As we move from the section of the book consisting of essays by historians and into the section featuring the work of literary scholars, the methodological stakes of the collection seem to change completely.   These chapters–by Andrew Hadfield, Jean Howard, Stephen Zwicker, and Karen O’Brien–all deal centrally with questions concerning whether, and how, literature can serve as evidence for the excavation of political thought.   Not surprisingly, the contributors all agree that it can.   Howard and Zwicker each start from the perspective that literature as data yields insight into different aspects of an era’s political mentality than would more overt kinds of political argumentation. Howard focuses on the way that the representational resources and demands of the stage allows Shakespeare (Howard’s central text here is The First Part of the Contention, a.k.a. 2 Henry VI) to explore and refract the political concerns of his moment, eschewing polemic and making problems of state vivid for popular audiences who might otherwise not register in discussions of political thought.   Zwicker, drawing eclectically on passages from writers as disparate as Tacitus, Dryden, Donne, Congreve, and Marvell, offers a smart if perhaps overly schematic suggestion as to how to use the data of literary analysis within the intellectual history of ideas: he suggests that literature, with its ironies, dissimulations, and ambiguous figurations, can be used to explore how political ideas were voiced and deployed by real subjects with their own characteristic skepticisms, blind-spots, ambivalences, and multiple agendas.   One has the sense that each of these essays was written to persuade historians of thought about the richness of literary data; literary critics will likely feel that these essays are preaching to the choir.

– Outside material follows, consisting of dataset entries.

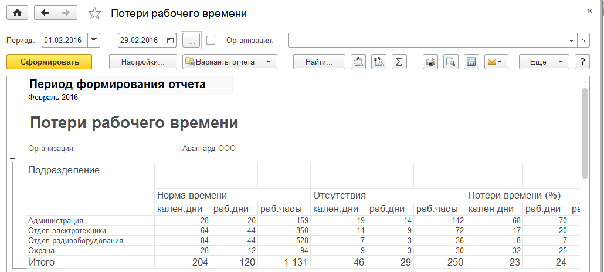Open calendar for the period end date
Screen dimensions: 604x272
[x=170, y=41]
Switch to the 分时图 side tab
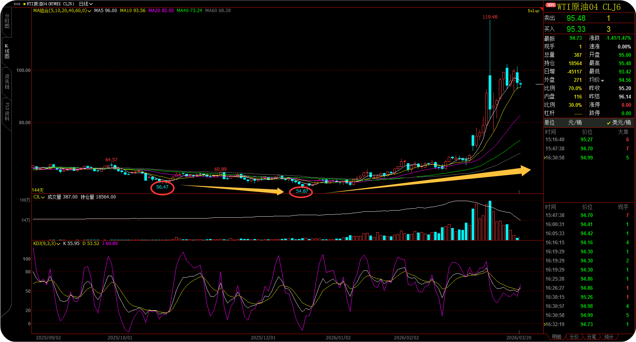 pyautogui.click(x=7, y=21)
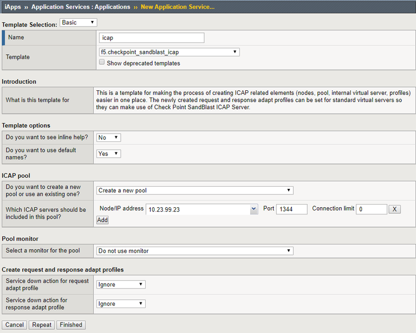Click the Finished button
Image resolution: width=416 pixels, height=333 pixels.
pos(71,325)
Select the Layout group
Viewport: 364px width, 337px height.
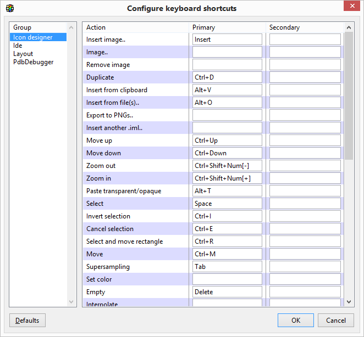(x=23, y=54)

The other two essays in this section, I’m happy to report, are more aggressive about staking out the significance of literary study within the history of political thought: each sets out to identify a specific way in which a specific set of literary texts contribute meaningfully and distinctly to the field of British political thought (as defined by historians).   Hadfield in particular seems to relish the idea that his argument might cause a border skirmish between the disciplines, arguing that “the study of political thought is too important to be left to political science and history alone” (111).   His argument to that effect resembles the one presented in the first half of his recent Shakespeare and Republicanism.[1]   Hadfield here suggests that we get an incomplete picture of Elizabethan and Jacobean political thought without consulting plays and poems, since these are the key vehicles for articulating republican ideas which were at once an important part of the era’s political mentality and more likely to be conveyed and explored via stories and images than via treatise or proposal.   O’Brien likewise suggests that literature is essential data for the study of political thought, and her argument to this effect begins with the premise that poetry, in the long eighteenth century, was always “a self-reflexively ethical activity” (171), one presumed by its producers and consumers to be a vehicle for political thought.   O’Brien’s argument, then, is both that Restoration and eighteenth-century poets meant to participate in their era’s public, political discourse, and that they helped shape the ideology of empire during this period of British colonial expansion.   In particular, O’Brien argues that poets were among the earliest British writers to articulate and explore the idea that empire should be benevolent, an idea that of course continued to be central to Britain’s image of itself as empire well beyond the period under discussion here.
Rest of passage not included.